- Special Pages
ANKARA: The Turkish government is under increasing pressure over how to tackle a hunger strike by hundreds of Kurdish prisoners across the country as the protest nears its eighth week and their health deteriorates.
Around 700 detainees at more than 50 prisons are surviving on salted or sweetened water and vitamins alone in a strike that has gained momentum since it began with several dozen detainees last month.
Among the strikers are several leaders of the chief Kurdish party, the Kurdish Peace and Democracy Party (BDP). They are accused of ties to the outlawed rebel Kurdistan Workers’ Party (PKK), which has for decades sought autonomy for the Kurds. “The strikers’ situation is deteriorating with every day,” a Human Rights Association (IHD) official said, saying the inmates had been mistreated but without providing details.
He said the government needed to act to bring about an end to the protest, a call that was echoed in the press and by main opposition leader Kemal Kilicdaroglu, who implored the strikers to abandon their action while also addressing the government’s role.
“I am asking the party in power to be more sensitive to these people’s requests,” he was quoted as saying in Friday’s English-language Hurriyet Daily News.
Several dozen Kurdish detainees began the strike on September 12, the anniversary of a military coup in 1980, with a host of demands including the release of PKK leader Abdullah Ocalan and an end to Kurdish language restrictions.

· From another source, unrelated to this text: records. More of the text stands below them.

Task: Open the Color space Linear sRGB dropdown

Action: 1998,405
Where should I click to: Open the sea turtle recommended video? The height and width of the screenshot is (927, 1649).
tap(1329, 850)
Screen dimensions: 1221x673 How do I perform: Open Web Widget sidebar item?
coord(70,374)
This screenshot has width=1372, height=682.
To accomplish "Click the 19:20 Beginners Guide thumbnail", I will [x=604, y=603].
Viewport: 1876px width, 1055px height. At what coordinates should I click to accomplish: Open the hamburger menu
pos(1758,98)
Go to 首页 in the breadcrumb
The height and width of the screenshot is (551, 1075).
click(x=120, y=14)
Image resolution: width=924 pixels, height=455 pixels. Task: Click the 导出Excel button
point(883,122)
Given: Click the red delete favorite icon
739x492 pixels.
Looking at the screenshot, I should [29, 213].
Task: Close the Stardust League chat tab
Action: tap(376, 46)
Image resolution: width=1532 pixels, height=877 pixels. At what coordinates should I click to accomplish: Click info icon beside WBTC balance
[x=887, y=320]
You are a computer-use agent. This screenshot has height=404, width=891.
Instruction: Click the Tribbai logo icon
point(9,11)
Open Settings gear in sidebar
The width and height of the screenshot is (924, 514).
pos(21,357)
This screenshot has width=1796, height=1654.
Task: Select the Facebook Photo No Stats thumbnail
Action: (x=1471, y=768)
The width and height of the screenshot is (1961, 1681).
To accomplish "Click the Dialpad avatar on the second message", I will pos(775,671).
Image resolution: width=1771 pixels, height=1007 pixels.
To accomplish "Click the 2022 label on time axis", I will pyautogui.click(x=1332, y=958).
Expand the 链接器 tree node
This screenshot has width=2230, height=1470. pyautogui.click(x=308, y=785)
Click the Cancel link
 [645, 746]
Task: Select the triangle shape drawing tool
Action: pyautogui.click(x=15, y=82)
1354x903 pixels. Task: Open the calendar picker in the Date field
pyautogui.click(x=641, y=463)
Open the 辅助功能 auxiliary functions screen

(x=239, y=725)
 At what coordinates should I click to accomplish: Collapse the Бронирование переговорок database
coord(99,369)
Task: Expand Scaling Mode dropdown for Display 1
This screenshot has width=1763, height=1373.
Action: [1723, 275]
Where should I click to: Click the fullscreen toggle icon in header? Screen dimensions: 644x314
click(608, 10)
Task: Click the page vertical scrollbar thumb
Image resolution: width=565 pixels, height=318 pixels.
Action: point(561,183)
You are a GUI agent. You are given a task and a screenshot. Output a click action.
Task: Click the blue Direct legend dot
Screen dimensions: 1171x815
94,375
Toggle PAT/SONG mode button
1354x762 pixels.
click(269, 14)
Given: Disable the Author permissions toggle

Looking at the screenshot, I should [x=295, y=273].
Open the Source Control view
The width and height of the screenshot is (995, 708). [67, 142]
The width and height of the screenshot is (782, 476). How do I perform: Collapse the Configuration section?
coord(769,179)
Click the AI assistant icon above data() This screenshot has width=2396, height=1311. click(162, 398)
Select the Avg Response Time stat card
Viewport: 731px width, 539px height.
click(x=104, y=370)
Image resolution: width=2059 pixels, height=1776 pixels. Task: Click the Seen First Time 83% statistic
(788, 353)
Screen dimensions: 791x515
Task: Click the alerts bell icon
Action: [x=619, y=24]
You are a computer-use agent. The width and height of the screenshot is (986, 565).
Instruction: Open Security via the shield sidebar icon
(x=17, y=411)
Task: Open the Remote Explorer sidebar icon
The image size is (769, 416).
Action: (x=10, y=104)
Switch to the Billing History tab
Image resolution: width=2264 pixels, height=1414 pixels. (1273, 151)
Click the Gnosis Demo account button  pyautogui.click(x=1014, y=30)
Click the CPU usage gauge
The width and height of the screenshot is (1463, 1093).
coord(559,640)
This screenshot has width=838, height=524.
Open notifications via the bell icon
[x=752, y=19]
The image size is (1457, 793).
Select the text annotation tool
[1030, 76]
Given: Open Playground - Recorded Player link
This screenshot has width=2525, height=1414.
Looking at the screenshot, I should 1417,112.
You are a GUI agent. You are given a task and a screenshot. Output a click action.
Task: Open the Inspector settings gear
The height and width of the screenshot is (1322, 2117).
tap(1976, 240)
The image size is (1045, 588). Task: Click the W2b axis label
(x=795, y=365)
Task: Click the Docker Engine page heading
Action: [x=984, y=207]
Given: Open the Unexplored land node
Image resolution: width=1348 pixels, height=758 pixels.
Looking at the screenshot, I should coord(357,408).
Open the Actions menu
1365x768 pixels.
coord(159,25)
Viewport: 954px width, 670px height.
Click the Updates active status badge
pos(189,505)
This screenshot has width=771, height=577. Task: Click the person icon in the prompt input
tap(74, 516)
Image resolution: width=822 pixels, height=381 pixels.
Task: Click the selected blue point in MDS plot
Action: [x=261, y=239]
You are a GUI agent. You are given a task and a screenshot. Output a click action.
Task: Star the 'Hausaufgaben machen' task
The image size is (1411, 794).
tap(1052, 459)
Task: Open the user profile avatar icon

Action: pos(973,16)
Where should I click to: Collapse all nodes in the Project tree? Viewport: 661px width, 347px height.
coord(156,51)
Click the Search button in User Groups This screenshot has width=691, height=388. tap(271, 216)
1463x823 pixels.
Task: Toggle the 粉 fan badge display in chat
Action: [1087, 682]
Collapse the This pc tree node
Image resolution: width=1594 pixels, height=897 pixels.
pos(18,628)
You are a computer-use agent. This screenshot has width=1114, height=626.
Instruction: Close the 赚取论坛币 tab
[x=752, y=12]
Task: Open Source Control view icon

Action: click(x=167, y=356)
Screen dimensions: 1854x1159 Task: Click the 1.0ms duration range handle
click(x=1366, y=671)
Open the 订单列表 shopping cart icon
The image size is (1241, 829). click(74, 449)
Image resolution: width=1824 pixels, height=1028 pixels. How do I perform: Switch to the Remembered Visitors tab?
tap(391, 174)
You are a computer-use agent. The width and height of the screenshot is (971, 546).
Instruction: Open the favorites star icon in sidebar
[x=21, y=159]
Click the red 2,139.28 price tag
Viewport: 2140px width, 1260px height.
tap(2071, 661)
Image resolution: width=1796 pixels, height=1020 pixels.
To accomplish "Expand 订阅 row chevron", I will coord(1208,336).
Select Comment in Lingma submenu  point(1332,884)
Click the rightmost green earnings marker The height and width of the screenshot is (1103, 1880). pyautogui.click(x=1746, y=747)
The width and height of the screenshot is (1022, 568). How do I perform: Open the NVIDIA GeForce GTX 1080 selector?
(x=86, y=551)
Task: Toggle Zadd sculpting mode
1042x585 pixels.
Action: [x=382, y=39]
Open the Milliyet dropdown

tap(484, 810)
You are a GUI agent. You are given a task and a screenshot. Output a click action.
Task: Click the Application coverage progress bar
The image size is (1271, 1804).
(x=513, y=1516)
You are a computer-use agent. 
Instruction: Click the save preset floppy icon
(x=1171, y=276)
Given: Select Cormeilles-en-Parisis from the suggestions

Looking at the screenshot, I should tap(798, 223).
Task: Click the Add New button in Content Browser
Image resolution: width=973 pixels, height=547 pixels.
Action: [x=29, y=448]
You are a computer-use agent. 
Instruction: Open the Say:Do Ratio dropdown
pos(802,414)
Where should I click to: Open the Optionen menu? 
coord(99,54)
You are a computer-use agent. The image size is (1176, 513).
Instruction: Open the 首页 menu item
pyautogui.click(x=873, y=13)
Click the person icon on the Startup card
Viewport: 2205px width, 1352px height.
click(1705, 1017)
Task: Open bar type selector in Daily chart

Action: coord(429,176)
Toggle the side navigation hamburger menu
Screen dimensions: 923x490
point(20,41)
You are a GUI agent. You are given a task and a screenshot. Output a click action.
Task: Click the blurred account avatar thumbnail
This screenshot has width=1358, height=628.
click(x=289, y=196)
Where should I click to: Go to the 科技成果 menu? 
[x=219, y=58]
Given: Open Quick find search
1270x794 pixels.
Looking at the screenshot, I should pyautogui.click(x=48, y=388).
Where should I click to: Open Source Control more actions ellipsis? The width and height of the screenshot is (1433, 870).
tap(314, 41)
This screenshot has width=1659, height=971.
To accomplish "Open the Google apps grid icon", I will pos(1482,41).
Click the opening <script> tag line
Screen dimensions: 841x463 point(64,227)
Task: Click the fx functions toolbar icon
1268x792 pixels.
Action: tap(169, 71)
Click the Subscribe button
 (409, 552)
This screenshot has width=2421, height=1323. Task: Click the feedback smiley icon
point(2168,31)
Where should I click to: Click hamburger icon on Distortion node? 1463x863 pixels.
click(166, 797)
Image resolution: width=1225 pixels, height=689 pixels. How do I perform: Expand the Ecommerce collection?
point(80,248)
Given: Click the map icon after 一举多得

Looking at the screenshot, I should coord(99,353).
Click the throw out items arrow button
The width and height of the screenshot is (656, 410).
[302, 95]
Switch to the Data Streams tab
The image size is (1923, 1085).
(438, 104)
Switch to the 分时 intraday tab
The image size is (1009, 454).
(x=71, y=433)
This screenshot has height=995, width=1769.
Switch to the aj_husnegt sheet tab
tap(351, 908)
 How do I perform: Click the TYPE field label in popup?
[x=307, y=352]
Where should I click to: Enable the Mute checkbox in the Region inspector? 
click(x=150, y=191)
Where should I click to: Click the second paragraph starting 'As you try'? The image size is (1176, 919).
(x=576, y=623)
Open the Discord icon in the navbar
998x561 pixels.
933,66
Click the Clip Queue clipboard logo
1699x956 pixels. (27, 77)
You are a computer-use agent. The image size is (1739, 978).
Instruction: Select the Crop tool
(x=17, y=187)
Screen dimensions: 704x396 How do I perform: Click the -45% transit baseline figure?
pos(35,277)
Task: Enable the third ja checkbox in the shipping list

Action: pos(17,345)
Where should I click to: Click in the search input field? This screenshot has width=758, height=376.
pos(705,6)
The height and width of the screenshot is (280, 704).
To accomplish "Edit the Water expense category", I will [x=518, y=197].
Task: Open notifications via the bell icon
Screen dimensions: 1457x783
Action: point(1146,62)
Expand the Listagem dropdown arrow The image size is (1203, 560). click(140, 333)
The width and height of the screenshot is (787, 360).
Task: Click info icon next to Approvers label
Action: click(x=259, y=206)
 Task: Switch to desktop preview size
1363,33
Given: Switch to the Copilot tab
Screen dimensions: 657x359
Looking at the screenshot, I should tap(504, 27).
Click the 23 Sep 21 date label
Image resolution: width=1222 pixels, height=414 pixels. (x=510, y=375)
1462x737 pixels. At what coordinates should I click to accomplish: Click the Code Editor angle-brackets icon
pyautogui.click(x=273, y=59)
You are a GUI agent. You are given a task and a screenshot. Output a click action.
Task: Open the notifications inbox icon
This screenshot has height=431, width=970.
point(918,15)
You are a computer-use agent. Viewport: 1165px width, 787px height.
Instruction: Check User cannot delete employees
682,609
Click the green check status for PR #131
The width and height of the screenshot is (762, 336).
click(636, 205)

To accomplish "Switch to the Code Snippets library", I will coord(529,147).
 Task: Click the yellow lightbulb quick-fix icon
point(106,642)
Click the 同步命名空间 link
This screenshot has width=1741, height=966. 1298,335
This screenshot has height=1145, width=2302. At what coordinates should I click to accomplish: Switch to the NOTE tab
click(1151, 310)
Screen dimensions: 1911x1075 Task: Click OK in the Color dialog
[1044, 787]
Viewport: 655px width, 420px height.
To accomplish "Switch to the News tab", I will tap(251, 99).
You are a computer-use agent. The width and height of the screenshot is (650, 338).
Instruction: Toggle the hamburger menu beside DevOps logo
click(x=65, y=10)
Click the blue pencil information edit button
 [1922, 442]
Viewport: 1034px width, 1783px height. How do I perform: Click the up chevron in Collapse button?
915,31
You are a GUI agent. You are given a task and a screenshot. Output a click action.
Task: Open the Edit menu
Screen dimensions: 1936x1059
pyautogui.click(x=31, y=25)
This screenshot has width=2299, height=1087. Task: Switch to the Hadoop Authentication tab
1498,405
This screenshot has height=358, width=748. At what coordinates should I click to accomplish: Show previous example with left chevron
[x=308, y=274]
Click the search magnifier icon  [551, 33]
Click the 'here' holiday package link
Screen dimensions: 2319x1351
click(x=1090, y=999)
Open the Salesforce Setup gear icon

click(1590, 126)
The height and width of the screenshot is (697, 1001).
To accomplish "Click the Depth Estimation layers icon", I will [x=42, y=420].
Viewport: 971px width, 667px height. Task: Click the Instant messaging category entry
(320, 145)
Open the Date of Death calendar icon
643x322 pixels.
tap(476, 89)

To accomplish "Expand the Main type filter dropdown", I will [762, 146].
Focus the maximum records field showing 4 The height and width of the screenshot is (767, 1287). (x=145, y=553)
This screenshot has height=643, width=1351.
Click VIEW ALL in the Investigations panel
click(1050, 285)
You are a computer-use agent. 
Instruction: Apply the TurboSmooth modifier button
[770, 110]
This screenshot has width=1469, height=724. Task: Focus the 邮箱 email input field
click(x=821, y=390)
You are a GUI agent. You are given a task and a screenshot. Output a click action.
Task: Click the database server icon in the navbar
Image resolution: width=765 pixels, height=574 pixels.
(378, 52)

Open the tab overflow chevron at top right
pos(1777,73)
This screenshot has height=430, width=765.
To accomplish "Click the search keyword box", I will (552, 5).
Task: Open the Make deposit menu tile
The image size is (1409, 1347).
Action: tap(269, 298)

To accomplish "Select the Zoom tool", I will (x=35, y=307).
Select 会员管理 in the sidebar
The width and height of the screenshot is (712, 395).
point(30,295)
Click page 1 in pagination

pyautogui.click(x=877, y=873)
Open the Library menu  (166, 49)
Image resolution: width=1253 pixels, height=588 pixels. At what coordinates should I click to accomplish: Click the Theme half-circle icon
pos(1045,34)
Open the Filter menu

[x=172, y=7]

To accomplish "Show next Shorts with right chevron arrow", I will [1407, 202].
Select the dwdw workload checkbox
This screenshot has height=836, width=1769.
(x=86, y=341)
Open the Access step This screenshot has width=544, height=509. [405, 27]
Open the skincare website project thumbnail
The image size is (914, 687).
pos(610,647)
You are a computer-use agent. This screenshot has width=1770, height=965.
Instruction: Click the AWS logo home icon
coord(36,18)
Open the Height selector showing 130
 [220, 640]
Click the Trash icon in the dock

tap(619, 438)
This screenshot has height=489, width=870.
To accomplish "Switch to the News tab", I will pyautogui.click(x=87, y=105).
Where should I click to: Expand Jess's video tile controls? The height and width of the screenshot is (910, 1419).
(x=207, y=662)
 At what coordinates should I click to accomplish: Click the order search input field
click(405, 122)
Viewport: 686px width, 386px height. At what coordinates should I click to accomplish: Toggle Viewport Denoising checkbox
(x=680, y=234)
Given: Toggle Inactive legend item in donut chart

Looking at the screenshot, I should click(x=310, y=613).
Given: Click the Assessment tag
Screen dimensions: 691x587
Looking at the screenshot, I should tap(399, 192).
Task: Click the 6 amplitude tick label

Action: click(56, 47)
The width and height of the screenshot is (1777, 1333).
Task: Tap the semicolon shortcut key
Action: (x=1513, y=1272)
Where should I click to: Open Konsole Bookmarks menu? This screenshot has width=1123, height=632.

With the pressure on, Justice Minister Sadullah Ergin paid an unexpected visit Wednesday, on the eve of EidAl Adha, to an Ankara prison where strikers are being held and called on them to halt their action. “For the well-being of your body, your health, your families: give up this action,” he said.
He said the government was listening to the strikers and that it could allow Kurds appearing in court to have the right to defend themselves.